# [Directive]
Repeat the data below with "Lakeside Quarry" switched to "Riverside Quarry" wherever it occurs. Leave everything else unchanged.

━━━━━ Records shown

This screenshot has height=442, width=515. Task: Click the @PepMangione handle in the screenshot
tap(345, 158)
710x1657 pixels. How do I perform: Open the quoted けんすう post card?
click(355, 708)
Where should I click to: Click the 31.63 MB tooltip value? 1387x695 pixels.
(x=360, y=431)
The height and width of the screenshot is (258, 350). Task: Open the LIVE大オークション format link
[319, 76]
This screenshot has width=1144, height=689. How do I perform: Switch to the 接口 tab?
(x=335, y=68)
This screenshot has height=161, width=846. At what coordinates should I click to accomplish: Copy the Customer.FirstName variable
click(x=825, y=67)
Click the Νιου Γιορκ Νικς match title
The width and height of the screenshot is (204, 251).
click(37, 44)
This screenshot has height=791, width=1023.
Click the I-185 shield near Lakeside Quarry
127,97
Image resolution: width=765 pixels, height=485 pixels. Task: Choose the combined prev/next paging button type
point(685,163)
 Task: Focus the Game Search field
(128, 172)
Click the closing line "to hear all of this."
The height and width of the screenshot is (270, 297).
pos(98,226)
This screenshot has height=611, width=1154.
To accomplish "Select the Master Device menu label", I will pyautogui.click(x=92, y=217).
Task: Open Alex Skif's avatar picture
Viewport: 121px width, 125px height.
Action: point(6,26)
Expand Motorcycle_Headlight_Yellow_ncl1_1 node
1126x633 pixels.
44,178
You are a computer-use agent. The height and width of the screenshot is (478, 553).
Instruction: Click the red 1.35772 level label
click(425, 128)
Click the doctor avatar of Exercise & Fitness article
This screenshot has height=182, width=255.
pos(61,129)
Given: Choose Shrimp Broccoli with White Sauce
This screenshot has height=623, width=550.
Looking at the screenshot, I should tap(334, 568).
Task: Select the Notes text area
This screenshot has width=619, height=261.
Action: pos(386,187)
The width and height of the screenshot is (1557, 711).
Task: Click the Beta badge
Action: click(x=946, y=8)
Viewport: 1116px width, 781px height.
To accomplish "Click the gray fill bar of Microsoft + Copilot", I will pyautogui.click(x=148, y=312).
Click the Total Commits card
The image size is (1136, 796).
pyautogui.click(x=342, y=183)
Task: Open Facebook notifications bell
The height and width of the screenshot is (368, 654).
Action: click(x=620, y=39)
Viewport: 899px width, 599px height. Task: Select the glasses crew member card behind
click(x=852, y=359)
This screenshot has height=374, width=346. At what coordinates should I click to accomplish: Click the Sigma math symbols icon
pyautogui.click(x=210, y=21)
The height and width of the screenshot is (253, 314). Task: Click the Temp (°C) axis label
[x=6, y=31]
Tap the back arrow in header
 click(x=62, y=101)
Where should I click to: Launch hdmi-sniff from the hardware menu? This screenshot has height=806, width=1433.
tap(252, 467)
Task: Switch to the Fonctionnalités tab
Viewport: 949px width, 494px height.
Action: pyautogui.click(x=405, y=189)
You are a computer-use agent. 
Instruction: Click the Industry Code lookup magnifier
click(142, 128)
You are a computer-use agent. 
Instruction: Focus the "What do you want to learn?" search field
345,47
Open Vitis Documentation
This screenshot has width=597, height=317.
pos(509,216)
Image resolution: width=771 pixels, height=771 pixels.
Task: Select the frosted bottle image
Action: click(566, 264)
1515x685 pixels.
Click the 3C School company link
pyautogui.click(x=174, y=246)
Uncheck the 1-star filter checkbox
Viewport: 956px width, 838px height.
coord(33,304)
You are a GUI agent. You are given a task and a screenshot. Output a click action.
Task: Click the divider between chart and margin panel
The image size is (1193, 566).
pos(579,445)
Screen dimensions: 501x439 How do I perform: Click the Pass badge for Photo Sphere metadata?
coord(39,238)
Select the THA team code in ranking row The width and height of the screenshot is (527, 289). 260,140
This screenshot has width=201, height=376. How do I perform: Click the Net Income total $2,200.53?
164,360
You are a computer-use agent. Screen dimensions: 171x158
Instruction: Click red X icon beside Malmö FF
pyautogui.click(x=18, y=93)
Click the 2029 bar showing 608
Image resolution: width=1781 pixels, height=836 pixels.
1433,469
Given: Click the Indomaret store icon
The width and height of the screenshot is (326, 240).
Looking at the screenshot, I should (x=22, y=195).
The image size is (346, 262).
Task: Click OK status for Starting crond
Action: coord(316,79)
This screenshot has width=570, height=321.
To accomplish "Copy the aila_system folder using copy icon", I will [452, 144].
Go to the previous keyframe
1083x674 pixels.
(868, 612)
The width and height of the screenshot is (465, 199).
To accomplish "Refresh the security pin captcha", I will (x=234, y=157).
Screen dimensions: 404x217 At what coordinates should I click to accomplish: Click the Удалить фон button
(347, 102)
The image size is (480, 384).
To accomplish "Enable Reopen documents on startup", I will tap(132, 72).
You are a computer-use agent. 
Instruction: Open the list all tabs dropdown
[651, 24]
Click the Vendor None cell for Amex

━━━━━━━━━━

# [Answer to the task]
This screenshot has height=442, width=515. Task: Click the @PepMangione handle in the screenshot
tap(345, 158)
710x1657 pixels. How do I perform: Open the quoted けんすう post card?
click(355, 708)
Where should I click to: Click the 31.63 MB tooltip value? 1387x695 pixels.
(x=360, y=431)
The height and width of the screenshot is (258, 350). Task: Open the LIVE大オークション format link
[319, 76]
This screenshot has width=1144, height=689. How do I perform: Switch to the 接口 tab?
(x=335, y=68)
This screenshot has height=161, width=846. At what coordinates should I click to accomplish: Copy the Customer.FirstName variable
click(x=825, y=67)
Click the Νιου Γιορκ Νικς match title
The width and height of the screenshot is (204, 251).
click(37, 44)
This screenshot has height=791, width=1023.
Click the I-185 shield near Riverside Quarry
127,97
Image resolution: width=765 pixels, height=485 pixels. Task: Choose the combined prev/next paging button type
point(685,163)
 Task: Focus the Game Search field
(128, 172)
Click the closing line "to hear all of this."
The height and width of the screenshot is (270, 297).
pos(98,226)
This screenshot has height=611, width=1154.
To accomplish "Select the Master Device menu label", I will pyautogui.click(x=92, y=217).
Task: Open Alex Skif's avatar picture
Viewport: 121px width, 125px height.
Action: point(6,26)
Expand Motorcycle_Headlight_Yellow_ncl1_1 node
1126x633 pixels.
44,178
You are a computer-use agent. The height and width of the screenshot is (478, 553).
Instruction: Click the red 1.35772 level label
click(425, 128)
Click the doctor avatar of Exercise & Fitness article
This screenshot has height=182, width=255.
pos(61,129)
Given: Choose Shrimp Broccoli with White Sauce
This screenshot has height=623, width=550.
Looking at the screenshot, I should tap(334, 568).
Task: Select the Notes text area
This screenshot has width=619, height=261.
Action: pos(386,187)
The width and height of the screenshot is (1557, 711).
Task: Click the Beta badge
Action: click(x=946, y=8)
Viewport: 1116px width, 781px height.
To accomplish "Click the gray fill bar of Microsoft + Copilot", I will pyautogui.click(x=148, y=312).
Click the Total Commits card
The image size is (1136, 796).
pyautogui.click(x=342, y=183)
Task: Open Facebook notifications bell
The height and width of the screenshot is (368, 654).
Action: click(x=620, y=39)
Viewport: 899px width, 599px height. Task: Select the glasses crew member card behind
click(x=852, y=359)
This screenshot has height=374, width=346. At what coordinates should I click to accomplish: Click the Sigma math symbols icon
pyautogui.click(x=210, y=21)
The height and width of the screenshot is (253, 314). Task: Click the Temp (°C) axis label
[x=6, y=31]
Tap the back arrow in header
 click(x=62, y=101)
Where should I click to: Launch hdmi-sniff from the hardware menu? This screenshot has height=806, width=1433.
tap(252, 467)
Task: Switch to the Fonctionnalités tab
Viewport: 949px width, 494px height.
Action: pyautogui.click(x=405, y=189)
You are a computer-use agent. 
Instruction: Click the Industry Code lookup magnifier
click(142, 128)
You are a computer-use agent. 
Instruction: Focus the "What do you want to learn?" search field
345,47
Open Vitis Documentation
This screenshot has width=597, height=317.
pos(509,216)
Image resolution: width=771 pixels, height=771 pixels.
Task: Select the frosted bottle image
Action: click(566, 264)
1515x685 pixels.
Click the 3C School company link
pyautogui.click(x=174, y=246)
Uncheck the 1-star filter checkbox
Viewport: 956px width, 838px height.
coord(33,304)
You are a GUI agent. You are given a task and a screenshot. Output a click action.
Task: Click the divider between chart and margin panel
The image size is (1193, 566).
pos(579,445)
Screen dimensions: 501x439 How do I perform: Click the Pass badge for Photo Sphere metadata?
coord(39,238)
Select the THA team code in ranking row The width and height of the screenshot is (527, 289). 260,140
This screenshot has width=201, height=376. How do I perform: Click the Net Income total $2,200.53?
164,360
You are a computer-use agent. Screen dimensions: 171x158
Instruction: Click red X icon beside Malmö FF
pyautogui.click(x=18, y=93)
Click the 2029 bar showing 608
Image resolution: width=1781 pixels, height=836 pixels.
1433,469
Given: Click the Indomaret store icon
The width and height of the screenshot is (326, 240).
Looking at the screenshot, I should (x=22, y=195).
The image size is (346, 262).
Task: Click OK status for Starting crond
Action: coord(316,79)
This screenshot has width=570, height=321.
To accomplish "Copy the aila_system folder using copy icon", I will [452, 144].
Go to the previous keyframe
1083x674 pixels.
(868, 612)
The width and height of the screenshot is (465, 199).
To accomplish "Refresh the security pin captcha", I will (x=234, y=157).
Screen dimensions: 404x217 At what coordinates should I click to accomplish: Click the Удалить фон button
(347, 102)
The image size is (480, 384).
To accomplish "Enable Reopen documents on startup", I will tap(132, 72).
You are a computer-use agent. 
Instruction: Open the list all tabs dropdown
[651, 24]
Click the Vendor None cell for Amex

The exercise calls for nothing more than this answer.